Kiara tauchte ein in die Gerüche und Geräusche des Viehmarkts, die Ausdünstungen der Tierleiber vermischt mit Dung und Schweiß, verstärkt durch die mittägliche Hitze, ließ ihr eigenes rasselndes Keuchen im Blöken, Brüllen und Feilschen untergehen. Sie selbst nahm Geräusche nur noch gedämpft wahr; das Pochen ihres Herzens, der nächste schmerzhafte Atemzug waren die Dinge, die ihr Bewusstsein beherrschten.
Lange würde sie nicht mehr durchhalten. Panisch zuckte ihr Blick hin und her, suchte sie nach einer Möglichkeit, sich zu verbergen, bog hinter dem erstbesten Karren ab und begann einen Zickzacklauf durch die Herden und Wagen und Menschengruppen. Die erstaunten Blicke der Marktbesucher ahnte sie mehr, als dass sie sie sah. Ihre Haube war verrutscht, das braune Haar klebte ihr strähnig am Kopf und ihre Kleidung war nicht erst, seit sie auf dem Marktplatz war, verdreckt und schlammbespritzt.
Plötzlich wurde sie gewahr, dass sie das Poltern der Schritte hinter sich nicht mehr hörte. Keine Rufe, kein Waffenrasseln. Sie wusste nicht, ob es an dem Marktgeschrei oder an dem Blut lag, das durch ihre Ohren rauschte, oder ob ihre Verfolger tatsächlich nicht mehr zu hören waren. Sie erlaubte sich, ein wenig langsamer zu werden.

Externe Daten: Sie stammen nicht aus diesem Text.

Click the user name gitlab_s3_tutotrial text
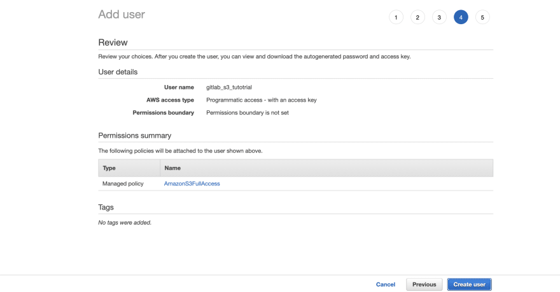This screenshot has height=292, width=560. [229, 87]
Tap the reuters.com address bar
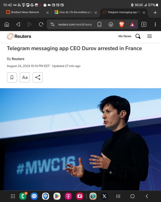This screenshot has width=161, height=202. click(75, 24)
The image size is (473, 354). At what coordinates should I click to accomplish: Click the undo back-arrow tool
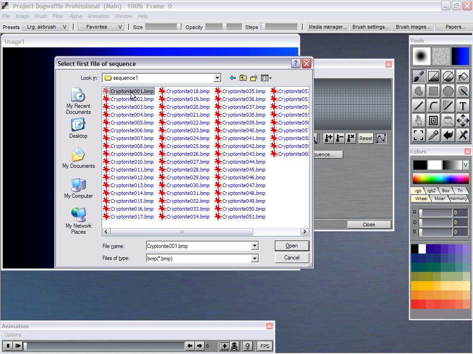click(x=448, y=136)
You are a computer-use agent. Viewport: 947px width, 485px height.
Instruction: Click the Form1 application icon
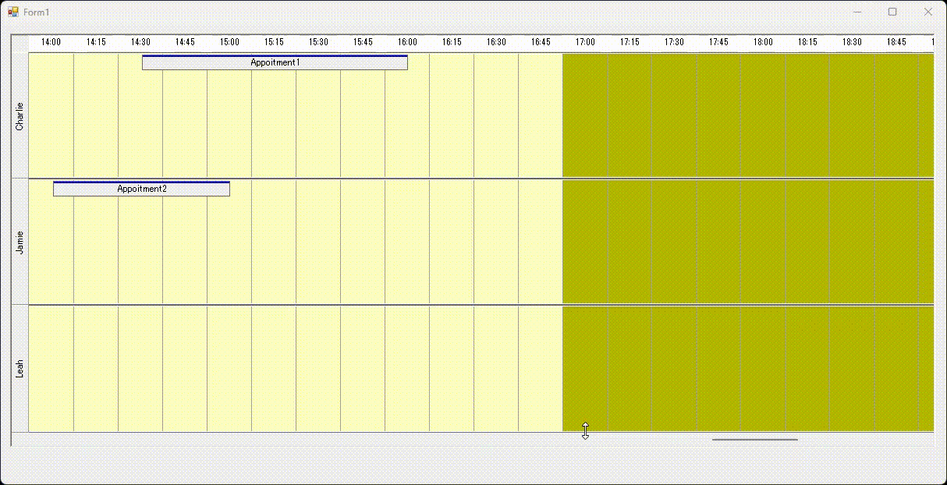pyautogui.click(x=12, y=12)
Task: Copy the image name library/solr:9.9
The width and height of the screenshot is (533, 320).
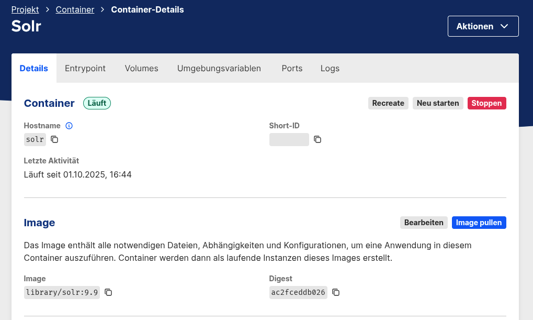Action: coord(108,292)
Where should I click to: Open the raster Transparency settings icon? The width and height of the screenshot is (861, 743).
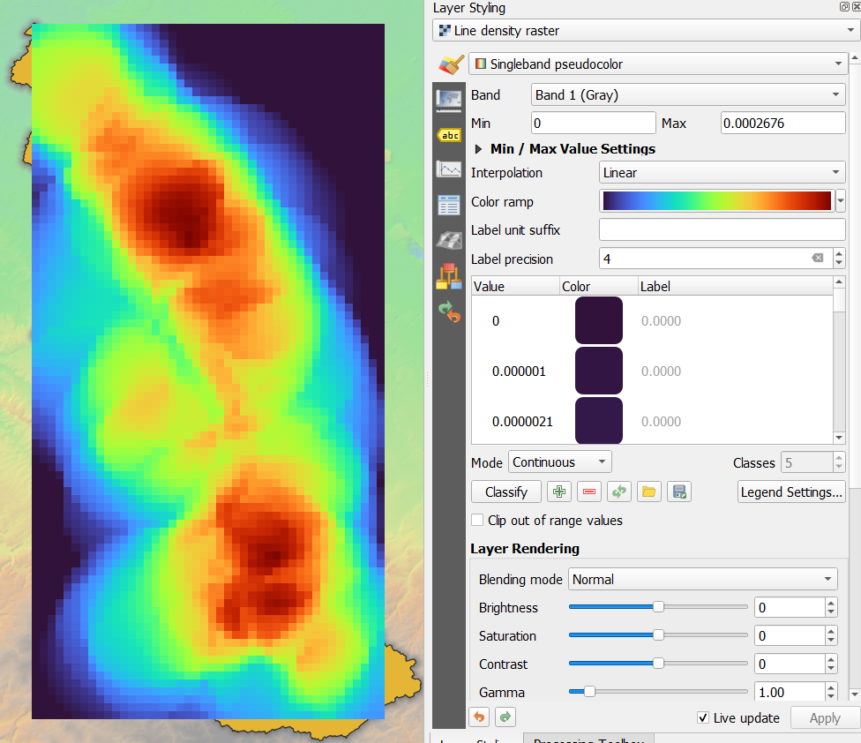point(449,100)
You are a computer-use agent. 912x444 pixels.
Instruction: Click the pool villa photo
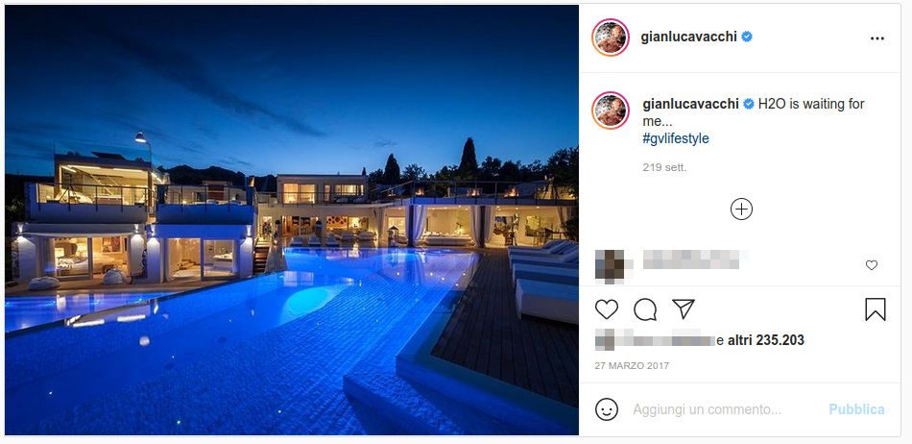coord(292,219)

Plötzlich packte eine schwere Hand ihren Arm. Sie wollte schreien, doch ihren Lungen entwich nur ein Krächzen. Sie wurde zur Seite gezogen und–

Verwirrt sah sie auf. Nur langsam erkannte sie die Gegenstände in ihrer kleinen Wohnung wieder, das abgewetzte Schlafsofa, die winzige Küchenzeile, der farblose Schrank aus Bucheimitat. Dann wurde ihr bewusst, dass das Telefon schrillte, wie lange schon, konnte sie gar nicht sagen. Jedenfalls war dies das Geräusch, das sie in die Gegenwart geholt hatte. Sie klappte das Buch zu und sah sich suchend um. Wo hatte sie nur dieses Telefon liegen lassen? Sie ging dem Geräusch nach und fand es schließlich in ihrer Tasche. Stimmte ja, sie hatte es gestern zum Schlummertrunk bei Karin zwei Etagen tiefer mitgenommen. Sie drückte auf das grüne Hörersymbol.
„Hallo?“
„Hallo? Wer ist da? Ist da Tamara Langer?“
„Nein, hier ist Birgit Oppstädt.“
„Oh, sorry, verwählt.“ Klick.
Birgit runzelte die Stirn während sie das Telefonteil in die Station stellte. Unschlüssig stand sie kurz davor und beschloss dann, sich etwas zu essen zu machen, damit sich die Unterbrechung wenigstens lohnte. Der Blick in den Schrank eröffnete ihr die Auswahl zwischen Nudeln mit Fertigsoße, einer Dose Ravioli und Cornflakes. Da der Milchbestand fast aufgebraucht und Nudeln kochen ihr gerade zu aufwendig war, entschied sie sich für die Ravioli. Sie setzte den Dosenöffner an und sah aus dem Fenster. Es regnete immer noch; das gegenüberliegende Hochhaus wurde durch den Wasserschleier weich gezeichnet.
Mit geübten Bewegungen entfernte sie den Deckel von der Dose und merkte nicht, dass sie seufzte. Morgen war schon wieder Montag. Sie würde wieder ins Büro gehen, wo ein Stapel Bänder auf sie wartete, den sie heruntertippen würde. Wie jeden Tag. Montag bis Freitag, acht Stunden, zwanzig Tage Urlaub im Jahr.
Sie legte den Dosenöffner und den Deckel auf die Spüle. Kurz streifte ihr Blick das Geschirr vom gestrigen Abendessen. Das musste warten, Kiaras Schicksal war jetzt wichtiger. Sie steckte eine Gabel in die Raviolidose, nahm beides mit zum Tisch und klappte das Buch wieder auf. Noch blieben ein paar Stunden.